20. In addition, however, to the pain, we are asked, in this verse, to notice particularly the contempt which the Saviour endured. The pulling out of his hair was a proof of the malicious contempt of his enemies, yet they went even further, and spat in his face. Spitting was regarded by Orientals, and, I suppose, by all of us, as the most contemptuous thing which one man could do to another; yet the vile soldiers gathered around him, and spat on him. It is almost too terrible to think of or to speak of; but what must it have been for Jesus to endure it? I think you can understand the utter uselessness of human speech in, trying to describe this scene. If the divine thought of the text could leap out among you, like some mystical fire, then you might feel it; but as for our poor words, they cannot convey the sacred flame to you. But there stands the mysterious truth. Enlarge on it as we may, we can never fathom it, nor half fathom it, — that he, the Creator of the heavens and the earth, here declares that he did not hide his face from shame and spitting.

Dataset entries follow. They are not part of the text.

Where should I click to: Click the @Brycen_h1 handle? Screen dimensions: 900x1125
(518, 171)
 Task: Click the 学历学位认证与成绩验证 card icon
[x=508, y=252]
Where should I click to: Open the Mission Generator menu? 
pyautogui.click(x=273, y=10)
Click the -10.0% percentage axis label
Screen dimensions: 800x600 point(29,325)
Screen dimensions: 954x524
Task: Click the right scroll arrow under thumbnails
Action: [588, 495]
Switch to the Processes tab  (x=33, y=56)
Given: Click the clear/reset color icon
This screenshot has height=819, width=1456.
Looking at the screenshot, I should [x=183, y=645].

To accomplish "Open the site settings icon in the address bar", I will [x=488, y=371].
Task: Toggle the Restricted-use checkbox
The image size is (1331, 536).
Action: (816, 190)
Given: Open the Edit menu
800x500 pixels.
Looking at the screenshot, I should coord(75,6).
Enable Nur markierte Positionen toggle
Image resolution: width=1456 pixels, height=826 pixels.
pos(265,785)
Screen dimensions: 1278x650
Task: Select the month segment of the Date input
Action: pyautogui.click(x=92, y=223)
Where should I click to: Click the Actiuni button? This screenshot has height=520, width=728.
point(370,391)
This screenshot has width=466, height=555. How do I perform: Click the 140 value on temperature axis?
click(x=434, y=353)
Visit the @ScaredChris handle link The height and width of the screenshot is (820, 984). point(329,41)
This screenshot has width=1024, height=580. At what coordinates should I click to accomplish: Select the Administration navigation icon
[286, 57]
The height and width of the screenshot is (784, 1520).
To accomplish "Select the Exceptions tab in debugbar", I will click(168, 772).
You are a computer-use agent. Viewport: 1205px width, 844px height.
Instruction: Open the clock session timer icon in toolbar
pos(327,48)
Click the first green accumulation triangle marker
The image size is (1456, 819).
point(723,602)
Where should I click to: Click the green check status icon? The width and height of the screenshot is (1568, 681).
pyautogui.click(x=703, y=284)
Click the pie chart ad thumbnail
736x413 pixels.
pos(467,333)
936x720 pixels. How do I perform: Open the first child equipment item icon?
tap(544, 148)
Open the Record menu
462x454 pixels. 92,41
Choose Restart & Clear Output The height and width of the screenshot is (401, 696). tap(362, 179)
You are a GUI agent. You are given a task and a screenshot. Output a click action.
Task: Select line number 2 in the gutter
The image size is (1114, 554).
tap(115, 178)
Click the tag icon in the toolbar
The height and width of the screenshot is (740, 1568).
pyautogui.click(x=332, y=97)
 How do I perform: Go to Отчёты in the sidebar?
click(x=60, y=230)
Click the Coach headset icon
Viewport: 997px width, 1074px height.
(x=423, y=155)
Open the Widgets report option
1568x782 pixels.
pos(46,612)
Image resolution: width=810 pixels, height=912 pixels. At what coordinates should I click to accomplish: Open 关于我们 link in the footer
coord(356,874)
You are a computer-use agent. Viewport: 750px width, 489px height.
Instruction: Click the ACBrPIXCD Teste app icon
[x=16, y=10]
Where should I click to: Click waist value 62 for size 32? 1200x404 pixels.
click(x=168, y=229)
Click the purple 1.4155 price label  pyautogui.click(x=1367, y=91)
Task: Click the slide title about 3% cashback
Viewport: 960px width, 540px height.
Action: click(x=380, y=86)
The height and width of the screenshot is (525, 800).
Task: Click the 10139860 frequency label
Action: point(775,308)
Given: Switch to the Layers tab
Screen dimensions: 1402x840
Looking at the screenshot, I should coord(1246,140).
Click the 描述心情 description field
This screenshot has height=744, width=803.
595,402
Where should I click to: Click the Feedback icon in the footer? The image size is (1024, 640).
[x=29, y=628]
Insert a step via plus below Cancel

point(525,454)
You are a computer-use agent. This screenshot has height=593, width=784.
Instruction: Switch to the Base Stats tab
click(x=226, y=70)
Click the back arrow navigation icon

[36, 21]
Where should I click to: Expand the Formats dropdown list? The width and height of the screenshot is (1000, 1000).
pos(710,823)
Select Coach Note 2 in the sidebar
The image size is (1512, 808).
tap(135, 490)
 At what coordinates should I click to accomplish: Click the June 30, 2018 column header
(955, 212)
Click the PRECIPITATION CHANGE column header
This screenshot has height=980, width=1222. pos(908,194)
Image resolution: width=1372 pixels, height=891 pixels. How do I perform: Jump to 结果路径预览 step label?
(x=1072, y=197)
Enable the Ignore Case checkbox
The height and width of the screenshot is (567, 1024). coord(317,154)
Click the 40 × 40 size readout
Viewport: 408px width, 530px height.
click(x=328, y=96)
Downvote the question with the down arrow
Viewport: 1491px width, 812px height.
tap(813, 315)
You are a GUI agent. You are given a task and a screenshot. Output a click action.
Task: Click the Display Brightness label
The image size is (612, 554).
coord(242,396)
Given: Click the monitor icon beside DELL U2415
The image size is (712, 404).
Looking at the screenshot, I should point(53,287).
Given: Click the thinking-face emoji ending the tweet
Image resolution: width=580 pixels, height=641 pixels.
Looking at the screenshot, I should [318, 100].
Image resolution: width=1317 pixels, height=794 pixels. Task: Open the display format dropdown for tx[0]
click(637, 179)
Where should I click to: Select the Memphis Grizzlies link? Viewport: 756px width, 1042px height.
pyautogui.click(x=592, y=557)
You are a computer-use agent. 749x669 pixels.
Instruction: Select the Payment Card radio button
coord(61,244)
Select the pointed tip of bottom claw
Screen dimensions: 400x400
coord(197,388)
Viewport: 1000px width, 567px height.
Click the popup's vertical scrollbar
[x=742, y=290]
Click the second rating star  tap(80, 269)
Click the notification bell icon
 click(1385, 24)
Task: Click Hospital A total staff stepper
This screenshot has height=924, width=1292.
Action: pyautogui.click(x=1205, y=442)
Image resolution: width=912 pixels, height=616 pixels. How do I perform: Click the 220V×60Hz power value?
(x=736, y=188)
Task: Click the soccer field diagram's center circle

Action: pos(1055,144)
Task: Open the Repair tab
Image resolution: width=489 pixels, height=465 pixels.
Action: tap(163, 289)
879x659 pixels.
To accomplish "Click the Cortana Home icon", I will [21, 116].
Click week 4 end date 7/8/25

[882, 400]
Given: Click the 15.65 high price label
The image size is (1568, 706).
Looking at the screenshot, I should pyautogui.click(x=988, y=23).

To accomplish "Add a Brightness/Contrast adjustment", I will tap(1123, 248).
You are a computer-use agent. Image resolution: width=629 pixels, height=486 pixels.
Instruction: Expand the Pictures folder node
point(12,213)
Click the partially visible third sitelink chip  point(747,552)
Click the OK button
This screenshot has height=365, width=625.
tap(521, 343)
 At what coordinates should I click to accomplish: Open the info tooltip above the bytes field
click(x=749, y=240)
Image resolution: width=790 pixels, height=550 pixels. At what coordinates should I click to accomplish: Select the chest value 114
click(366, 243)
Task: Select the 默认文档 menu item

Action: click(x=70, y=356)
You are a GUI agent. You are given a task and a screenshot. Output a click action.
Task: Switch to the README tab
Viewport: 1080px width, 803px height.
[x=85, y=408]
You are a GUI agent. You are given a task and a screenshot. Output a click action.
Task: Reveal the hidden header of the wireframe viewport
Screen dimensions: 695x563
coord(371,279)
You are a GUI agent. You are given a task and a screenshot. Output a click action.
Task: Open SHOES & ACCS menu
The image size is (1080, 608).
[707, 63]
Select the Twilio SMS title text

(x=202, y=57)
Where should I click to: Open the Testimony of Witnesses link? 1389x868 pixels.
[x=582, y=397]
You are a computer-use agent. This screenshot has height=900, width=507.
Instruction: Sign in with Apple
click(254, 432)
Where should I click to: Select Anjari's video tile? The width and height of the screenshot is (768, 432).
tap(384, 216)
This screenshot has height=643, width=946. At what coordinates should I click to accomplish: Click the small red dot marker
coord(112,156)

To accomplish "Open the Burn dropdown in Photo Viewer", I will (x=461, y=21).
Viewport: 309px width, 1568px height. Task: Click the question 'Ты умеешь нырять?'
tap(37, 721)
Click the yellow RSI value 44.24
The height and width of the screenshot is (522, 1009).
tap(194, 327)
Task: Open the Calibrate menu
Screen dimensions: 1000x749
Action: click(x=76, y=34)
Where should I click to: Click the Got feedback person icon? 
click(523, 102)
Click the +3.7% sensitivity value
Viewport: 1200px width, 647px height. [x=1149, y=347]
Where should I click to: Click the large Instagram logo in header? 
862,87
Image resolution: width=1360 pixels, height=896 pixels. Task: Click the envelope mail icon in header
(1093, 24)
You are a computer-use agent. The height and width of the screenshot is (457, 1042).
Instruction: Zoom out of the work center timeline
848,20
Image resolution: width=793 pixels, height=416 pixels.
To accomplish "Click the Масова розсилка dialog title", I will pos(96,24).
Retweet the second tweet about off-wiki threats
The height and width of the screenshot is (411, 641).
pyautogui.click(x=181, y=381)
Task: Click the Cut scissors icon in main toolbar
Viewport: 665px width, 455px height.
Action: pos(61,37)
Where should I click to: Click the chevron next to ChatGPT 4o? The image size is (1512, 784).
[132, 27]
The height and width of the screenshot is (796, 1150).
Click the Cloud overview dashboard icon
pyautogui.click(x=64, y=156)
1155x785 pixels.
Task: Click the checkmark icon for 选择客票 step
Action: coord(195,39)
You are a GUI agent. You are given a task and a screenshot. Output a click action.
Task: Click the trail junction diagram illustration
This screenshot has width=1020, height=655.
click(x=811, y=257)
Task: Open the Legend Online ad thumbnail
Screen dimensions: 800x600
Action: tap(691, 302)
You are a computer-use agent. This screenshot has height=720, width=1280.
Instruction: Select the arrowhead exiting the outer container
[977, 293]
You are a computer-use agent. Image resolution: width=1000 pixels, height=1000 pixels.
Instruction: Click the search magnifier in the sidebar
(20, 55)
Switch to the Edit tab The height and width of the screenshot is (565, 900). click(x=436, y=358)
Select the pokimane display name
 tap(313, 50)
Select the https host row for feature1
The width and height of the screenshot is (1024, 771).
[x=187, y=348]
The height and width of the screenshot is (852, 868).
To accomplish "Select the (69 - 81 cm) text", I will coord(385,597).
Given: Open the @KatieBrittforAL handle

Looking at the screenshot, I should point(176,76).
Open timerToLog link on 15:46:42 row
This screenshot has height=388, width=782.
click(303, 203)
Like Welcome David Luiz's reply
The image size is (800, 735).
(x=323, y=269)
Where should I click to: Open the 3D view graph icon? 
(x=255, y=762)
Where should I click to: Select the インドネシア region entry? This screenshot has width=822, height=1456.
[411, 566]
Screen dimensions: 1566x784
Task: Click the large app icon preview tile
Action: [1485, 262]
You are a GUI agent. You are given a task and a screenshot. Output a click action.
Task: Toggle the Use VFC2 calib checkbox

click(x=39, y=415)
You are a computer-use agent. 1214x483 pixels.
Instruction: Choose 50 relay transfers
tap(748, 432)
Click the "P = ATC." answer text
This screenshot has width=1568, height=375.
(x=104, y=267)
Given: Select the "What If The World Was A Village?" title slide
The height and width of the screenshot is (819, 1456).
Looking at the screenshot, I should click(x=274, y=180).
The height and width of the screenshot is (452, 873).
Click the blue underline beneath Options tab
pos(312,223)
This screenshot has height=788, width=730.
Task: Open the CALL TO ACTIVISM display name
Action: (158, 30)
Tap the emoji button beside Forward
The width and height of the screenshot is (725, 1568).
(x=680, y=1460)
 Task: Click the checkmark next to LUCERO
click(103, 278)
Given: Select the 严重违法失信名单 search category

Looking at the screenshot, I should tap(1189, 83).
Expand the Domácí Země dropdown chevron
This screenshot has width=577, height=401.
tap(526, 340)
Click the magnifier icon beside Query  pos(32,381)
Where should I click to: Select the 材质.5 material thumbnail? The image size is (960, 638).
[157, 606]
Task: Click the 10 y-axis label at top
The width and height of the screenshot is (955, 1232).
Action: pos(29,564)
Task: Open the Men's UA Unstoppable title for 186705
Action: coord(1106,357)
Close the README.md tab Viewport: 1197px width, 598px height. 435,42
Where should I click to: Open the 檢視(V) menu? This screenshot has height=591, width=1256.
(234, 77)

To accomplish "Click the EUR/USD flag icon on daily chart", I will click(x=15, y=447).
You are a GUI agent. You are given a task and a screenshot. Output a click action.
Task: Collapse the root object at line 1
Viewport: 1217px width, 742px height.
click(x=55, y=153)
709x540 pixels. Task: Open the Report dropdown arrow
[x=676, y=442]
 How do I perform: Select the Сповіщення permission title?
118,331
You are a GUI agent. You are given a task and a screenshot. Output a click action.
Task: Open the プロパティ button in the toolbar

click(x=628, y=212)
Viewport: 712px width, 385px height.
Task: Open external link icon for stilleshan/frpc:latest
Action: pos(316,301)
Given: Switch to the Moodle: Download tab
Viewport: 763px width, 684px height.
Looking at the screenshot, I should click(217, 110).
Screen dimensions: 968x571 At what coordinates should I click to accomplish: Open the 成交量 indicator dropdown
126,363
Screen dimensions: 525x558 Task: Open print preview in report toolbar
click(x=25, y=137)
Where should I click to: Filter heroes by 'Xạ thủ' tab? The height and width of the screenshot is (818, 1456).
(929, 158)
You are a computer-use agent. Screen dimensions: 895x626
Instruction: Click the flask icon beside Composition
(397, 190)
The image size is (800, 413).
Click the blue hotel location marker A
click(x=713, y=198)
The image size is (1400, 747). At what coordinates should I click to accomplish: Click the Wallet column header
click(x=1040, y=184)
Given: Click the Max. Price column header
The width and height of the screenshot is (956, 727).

21. I must again point out to you the beautiful touch of voluntariness here: “I did not hide my face.” Our Saviour did not turn away, or seek to escape. If he had wished to do so, he could readily have done it; but he did not hide his face from any of the contempt that the most malicious and wicked of men wished to heap on him. Even when he came to die, and they brought him a drink which was customarily given to criminals, — a strong, stupefying draught, which would have somewhat assuaged the pain; when he had tasted it, he would not drink it. He tasted the vinegar; but that wine mingled with myrrh he would not drink, because he did not come here to escape any pain or any shame that his people deserved to suffer. He must go through with it all to the bitter end; and, therefore, he will not, in any sense or way, endeavour to escape. “I did not hide my face from shame and spitting.” Oh, splendour of voluntary condescension, and of marvellous love, on the part of him before whom the nations are as a drop in the bucket, who takes up the isles as a very little thing, and to whom time is only a span compared with his own eternity! The express image of his Father, yet he bows to shame and spitting; blessed be his holy name for ever and for ever!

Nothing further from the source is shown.